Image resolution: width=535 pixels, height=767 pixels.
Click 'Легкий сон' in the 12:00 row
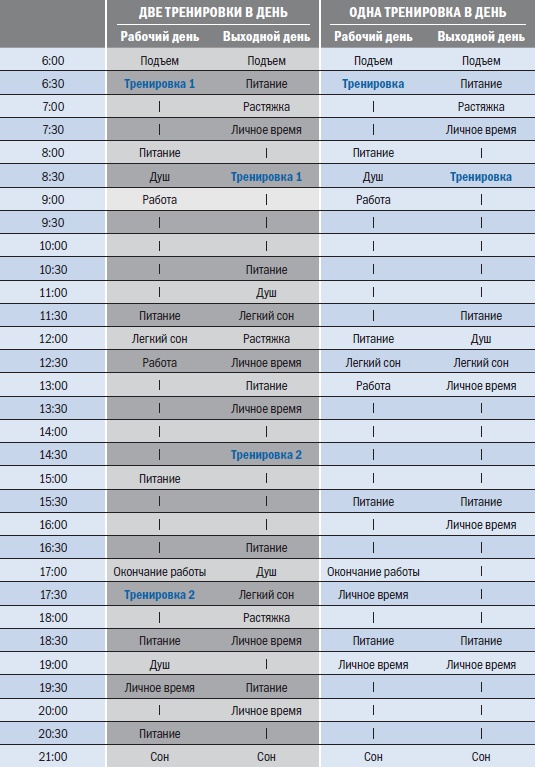coord(159,338)
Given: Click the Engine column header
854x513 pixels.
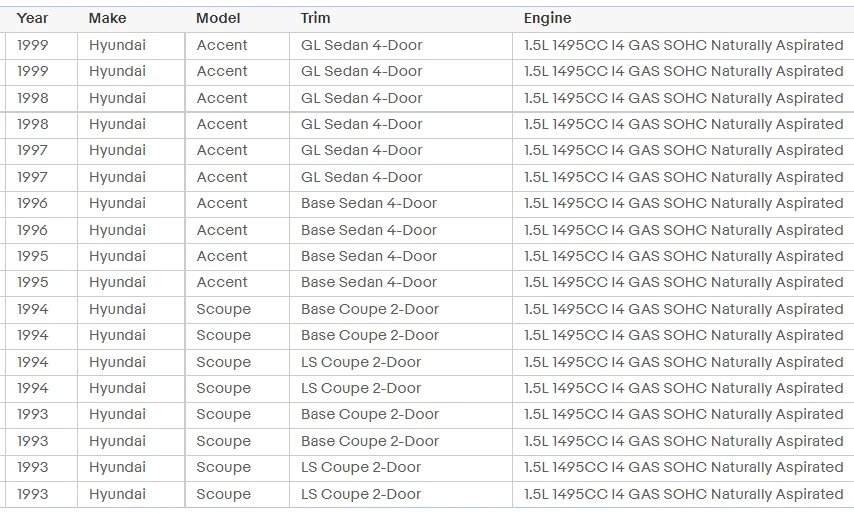Looking at the screenshot, I should [x=547, y=18].

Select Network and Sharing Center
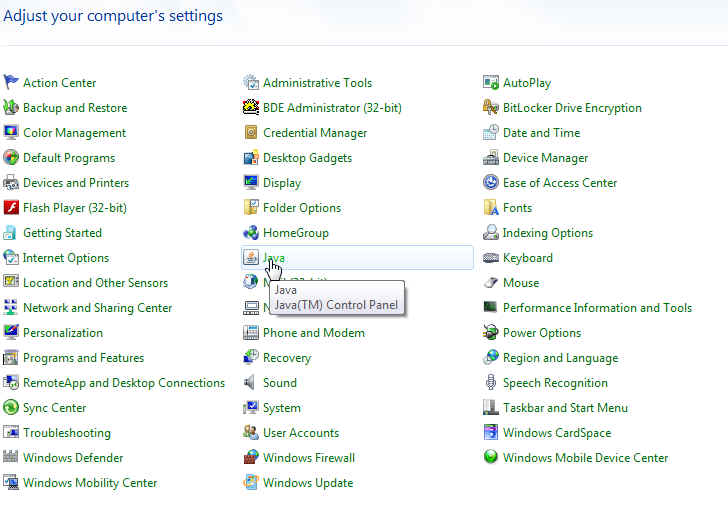(97, 308)
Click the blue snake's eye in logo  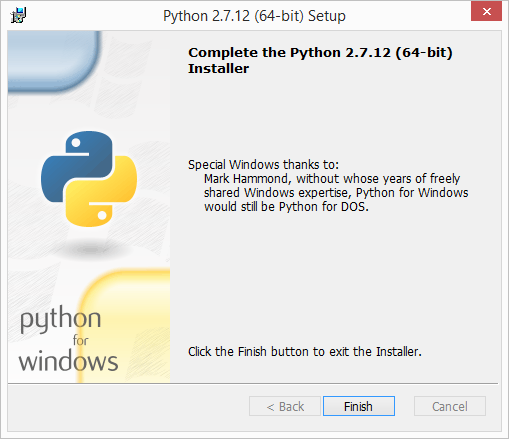point(76,143)
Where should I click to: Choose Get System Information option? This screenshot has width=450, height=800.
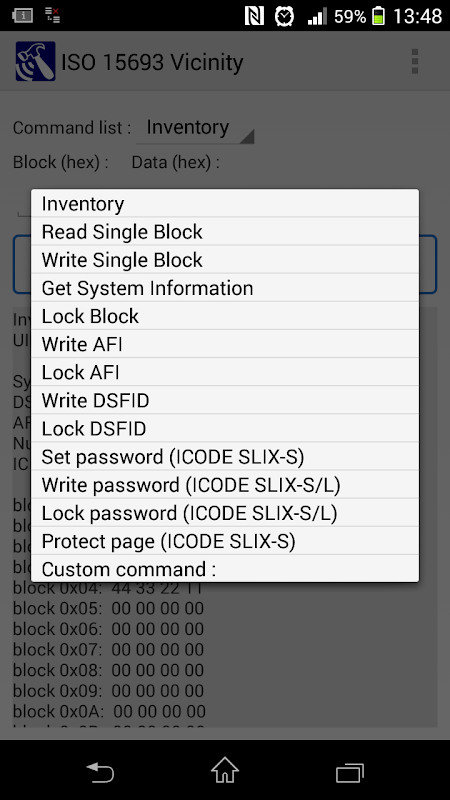tap(225, 288)
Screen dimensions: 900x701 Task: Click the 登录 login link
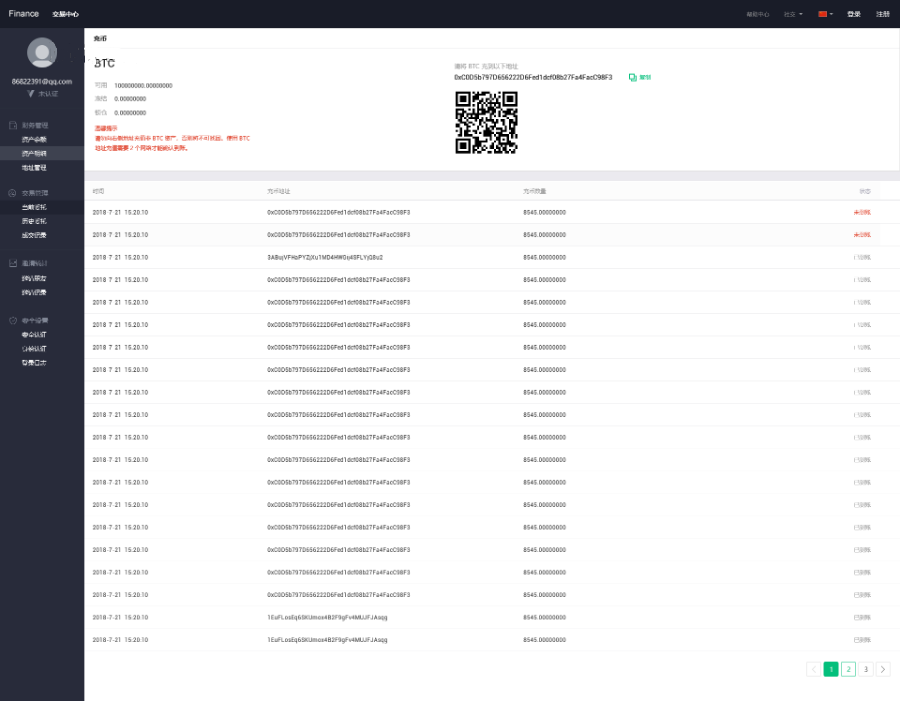point(853,14)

-- PROBLEM DESCRIPTION --
If a picture falls within the lines from the one containing "Screen dimensions: 900x701" through the end of the material, leave it out while repeating those lines exactly.

-- REPLY TO THE TASK --
Screen dimensions: 900x701 Task: Click the 登录 login link
point(853,14)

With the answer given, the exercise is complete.